[START OF Text provided]

[Question] "to tie up" or "to be tied up"

[Question] "to tie up" or "to be tied up"

文章Kooper » 週六 5月 14, 2011 11:18 pm

1. We're nearly finished, but there are still a few loose ends to be tied up.
2. We're nearly finished, but there are still a few loose ends to tie up.

Are the two sentences both correct?
Kooper
Vice President
 
文章: 2408
註冊時間: 週三 4月 11, 2007 11:40 pm

Re: [Question] "to tie up" or "to be tied up"

文章Wayne » 週日 5月 15, 2011 11:03 am

Kooper 寫:1. We're nearly finished, but there are still a few loose ends to be tied up.
2. We're nearly finished, but there are still a few loose ends to tie up.

Are the two sentences both correct?


Only the first answer is correct. For the second answer, the subject is the loose end, which cannot execute the action of tying up (something); therefore, such usage should be avoided.

Not that every verb must be used considering whether the subject can execute an action. For example, both "I opened a door" and "the door opened" are correct. One may argue that a door cannot execute the action of opening (itself), but in this case, such usage is allowed. There is no reason or explanation for such usage; perhaps it's been used idiomatically for a long time. If my memory serves me right, such verbs are termed ergative verbs; there are quite a few of them.
最後由 Wayne 於 週一 5月 16, 2011 10:30 am 編輯,總共編輯了 1 次。
Knowledge is power -- when shared.
頭像
Wayne
Member
 
文章: 1500
註冊時間: 週四 5月 13, 2004 10:53 am
來自: Taipei, Taiwan, Pandemonium

Re: [Question] "to tie up" or "to be tied up"

文章Sherry Liao » 週日 5月 15, 2011 4:32 pm

Dear Wayne,

Thank you for your elaborate explanation. However, it’s a bit confusing to me.

[END OF Text provided]
[START OF Extracted material]

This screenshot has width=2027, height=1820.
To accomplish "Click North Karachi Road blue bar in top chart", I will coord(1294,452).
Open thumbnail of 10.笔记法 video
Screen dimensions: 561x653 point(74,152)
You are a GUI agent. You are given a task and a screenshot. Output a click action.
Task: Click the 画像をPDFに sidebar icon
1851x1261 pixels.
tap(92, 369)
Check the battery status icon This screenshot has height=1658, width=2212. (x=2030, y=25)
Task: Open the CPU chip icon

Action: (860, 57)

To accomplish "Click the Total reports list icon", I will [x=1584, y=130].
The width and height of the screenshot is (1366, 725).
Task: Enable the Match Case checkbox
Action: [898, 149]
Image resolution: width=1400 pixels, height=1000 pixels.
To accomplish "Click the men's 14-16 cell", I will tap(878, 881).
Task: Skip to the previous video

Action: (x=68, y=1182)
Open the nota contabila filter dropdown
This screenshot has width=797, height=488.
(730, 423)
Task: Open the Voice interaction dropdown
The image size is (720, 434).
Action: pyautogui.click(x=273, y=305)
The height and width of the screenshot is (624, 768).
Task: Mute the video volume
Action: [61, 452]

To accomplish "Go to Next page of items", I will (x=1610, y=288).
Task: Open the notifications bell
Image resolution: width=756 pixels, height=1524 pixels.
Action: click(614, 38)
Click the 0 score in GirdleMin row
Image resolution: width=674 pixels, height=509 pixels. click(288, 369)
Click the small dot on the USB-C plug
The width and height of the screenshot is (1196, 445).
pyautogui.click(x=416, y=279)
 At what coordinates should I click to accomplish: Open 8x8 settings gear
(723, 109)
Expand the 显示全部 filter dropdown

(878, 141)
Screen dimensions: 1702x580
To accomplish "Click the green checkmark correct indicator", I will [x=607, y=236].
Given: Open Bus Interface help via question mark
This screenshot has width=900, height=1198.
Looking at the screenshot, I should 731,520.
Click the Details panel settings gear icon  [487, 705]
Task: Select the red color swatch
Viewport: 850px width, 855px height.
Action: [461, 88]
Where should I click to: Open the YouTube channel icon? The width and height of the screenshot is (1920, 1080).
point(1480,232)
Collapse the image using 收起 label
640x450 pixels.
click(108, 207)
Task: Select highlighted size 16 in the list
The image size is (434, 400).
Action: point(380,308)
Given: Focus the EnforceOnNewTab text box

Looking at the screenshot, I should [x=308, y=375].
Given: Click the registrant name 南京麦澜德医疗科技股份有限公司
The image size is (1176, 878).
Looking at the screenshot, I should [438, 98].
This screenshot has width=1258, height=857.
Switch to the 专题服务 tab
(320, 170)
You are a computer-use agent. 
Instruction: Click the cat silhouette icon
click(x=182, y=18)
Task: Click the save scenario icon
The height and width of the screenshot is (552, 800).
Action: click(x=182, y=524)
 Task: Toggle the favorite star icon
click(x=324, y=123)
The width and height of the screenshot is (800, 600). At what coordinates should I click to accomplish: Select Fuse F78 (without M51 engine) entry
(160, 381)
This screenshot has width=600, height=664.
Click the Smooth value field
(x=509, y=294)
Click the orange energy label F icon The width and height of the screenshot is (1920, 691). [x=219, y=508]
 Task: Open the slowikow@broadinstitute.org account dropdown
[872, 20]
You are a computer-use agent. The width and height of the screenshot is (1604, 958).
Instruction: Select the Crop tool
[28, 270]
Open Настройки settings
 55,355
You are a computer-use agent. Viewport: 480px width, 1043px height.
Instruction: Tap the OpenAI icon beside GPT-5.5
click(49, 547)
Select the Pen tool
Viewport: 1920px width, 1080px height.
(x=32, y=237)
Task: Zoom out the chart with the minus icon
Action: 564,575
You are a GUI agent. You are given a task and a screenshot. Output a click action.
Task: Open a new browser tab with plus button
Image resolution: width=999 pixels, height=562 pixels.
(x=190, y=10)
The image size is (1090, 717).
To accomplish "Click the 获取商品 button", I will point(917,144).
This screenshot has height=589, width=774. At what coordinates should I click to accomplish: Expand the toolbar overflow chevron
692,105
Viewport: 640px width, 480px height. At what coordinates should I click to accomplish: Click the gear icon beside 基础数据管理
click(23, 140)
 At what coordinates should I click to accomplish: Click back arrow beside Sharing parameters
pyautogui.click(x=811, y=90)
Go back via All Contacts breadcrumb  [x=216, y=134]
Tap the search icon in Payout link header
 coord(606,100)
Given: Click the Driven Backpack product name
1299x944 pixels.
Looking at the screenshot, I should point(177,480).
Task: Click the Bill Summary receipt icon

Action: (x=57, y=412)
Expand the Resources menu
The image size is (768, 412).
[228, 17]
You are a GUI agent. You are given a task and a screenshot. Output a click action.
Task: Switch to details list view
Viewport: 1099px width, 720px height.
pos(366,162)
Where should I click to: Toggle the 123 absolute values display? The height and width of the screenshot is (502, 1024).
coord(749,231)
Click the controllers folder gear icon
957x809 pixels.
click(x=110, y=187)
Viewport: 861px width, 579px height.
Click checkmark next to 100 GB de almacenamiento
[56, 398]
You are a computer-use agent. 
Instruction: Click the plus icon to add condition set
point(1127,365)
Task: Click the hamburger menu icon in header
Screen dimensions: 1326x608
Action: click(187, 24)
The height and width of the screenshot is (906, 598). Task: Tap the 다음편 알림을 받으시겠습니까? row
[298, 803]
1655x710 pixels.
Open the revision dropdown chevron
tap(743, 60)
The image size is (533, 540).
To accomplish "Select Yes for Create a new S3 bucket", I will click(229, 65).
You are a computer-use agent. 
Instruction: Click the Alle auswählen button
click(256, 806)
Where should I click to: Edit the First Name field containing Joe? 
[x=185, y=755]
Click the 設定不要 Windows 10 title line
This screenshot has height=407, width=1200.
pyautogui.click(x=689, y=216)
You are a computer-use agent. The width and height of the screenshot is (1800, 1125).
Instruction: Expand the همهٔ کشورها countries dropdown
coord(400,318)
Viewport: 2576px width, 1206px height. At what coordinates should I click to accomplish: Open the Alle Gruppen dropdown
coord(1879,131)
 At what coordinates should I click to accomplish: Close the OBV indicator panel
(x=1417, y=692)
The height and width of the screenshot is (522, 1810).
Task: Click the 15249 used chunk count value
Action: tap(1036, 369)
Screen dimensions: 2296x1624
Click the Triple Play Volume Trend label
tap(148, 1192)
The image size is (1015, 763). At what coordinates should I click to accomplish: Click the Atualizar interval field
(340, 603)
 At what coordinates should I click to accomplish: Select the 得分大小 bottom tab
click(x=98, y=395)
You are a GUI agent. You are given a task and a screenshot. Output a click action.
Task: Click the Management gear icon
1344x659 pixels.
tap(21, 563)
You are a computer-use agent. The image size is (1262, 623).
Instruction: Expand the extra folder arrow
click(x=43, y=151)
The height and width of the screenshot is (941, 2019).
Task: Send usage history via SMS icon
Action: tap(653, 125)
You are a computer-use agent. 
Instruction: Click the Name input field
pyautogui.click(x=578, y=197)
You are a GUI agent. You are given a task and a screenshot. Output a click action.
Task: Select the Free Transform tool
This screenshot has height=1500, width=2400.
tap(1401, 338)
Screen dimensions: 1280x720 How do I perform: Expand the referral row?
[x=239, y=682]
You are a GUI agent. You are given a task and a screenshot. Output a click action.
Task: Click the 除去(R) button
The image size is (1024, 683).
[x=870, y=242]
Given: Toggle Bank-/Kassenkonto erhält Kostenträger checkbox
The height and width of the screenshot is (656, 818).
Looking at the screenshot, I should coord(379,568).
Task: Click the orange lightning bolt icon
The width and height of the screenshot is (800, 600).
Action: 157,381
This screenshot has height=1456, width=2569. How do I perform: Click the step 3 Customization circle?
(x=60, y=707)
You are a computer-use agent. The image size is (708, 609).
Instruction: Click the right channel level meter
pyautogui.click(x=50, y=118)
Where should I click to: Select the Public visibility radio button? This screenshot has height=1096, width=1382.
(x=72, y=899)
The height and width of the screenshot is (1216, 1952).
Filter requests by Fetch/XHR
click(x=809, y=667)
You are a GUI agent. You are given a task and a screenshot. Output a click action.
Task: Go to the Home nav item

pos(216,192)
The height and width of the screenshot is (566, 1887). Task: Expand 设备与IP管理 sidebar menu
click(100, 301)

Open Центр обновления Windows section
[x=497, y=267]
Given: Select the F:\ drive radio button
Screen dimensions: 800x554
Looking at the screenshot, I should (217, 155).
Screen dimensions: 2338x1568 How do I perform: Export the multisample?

[END OF Extracted material]

*Work instructions*: Reproduce the entire forum thread above on "to tie up" versus "to be tied up," word for word.

*Expected answer*:
[Question] "to tie up" or "to be tied up"

[Question] "to tie up" or "to be tied up"

文章Kooper » 週六 5月 14, 2011 11:18 pm

1. We're nearly finished, but there are still a few loose ends to be tied up.
2. We're nearly finished, but there are still a few loose ends to tie up.

Are the two sentences both correct?
Kooper
Vice President
 
文章: 2408
註冊時間: 週三 4月 11, 2007 11:40 pm

Re: [Question] "to tie up" or "to be tied up"

文章Wayne » 週日 5月 15, 2011 11:03 am

Kooper 寫:1. We're nearly finished, but there are still a few loose ends to be tied up.
2. We're nearly finished, but there are still a few loose ends to tie up.

Are the two sentences both correct?


Only the first answer is correct. For the second answer, the subject is the loose end, which cannot execute the action of tying up (something); therefore, such usage should be avoided.

Not that every verb must be used considering whether the subject can execute an action. For example, both "I opened a door" and "the door opened" are correct. One may argue that a door cannot execute the action of opening (itself), but in this case, such usage is allowed. There is no reason or explanation for such usage; perhaps it's been used idiomatically for a long time. If my memory serves me right, such verbs are termed ergative verbs; there are quite a few of them.
最後由 Wayne 於 週一 5月 16, 2011 10:30 am 編輯,總共編輯了 1 次。
Knowledge is power -- when shared.
頭像
Wayne
Member
 
文章: 1500
註冊時間: 週四 5月 13, 2004 10:53 am
來自: Taipei, Taiwan, Pandemonium

Re: [Question] "to tie up" or "to be tied up"

文章Sherry Liao » 週日 5月 15, 2011 4:32 pm

Dear Wayne,

Thank you for your elaborate explanation. However, it’s a bit confusing to me.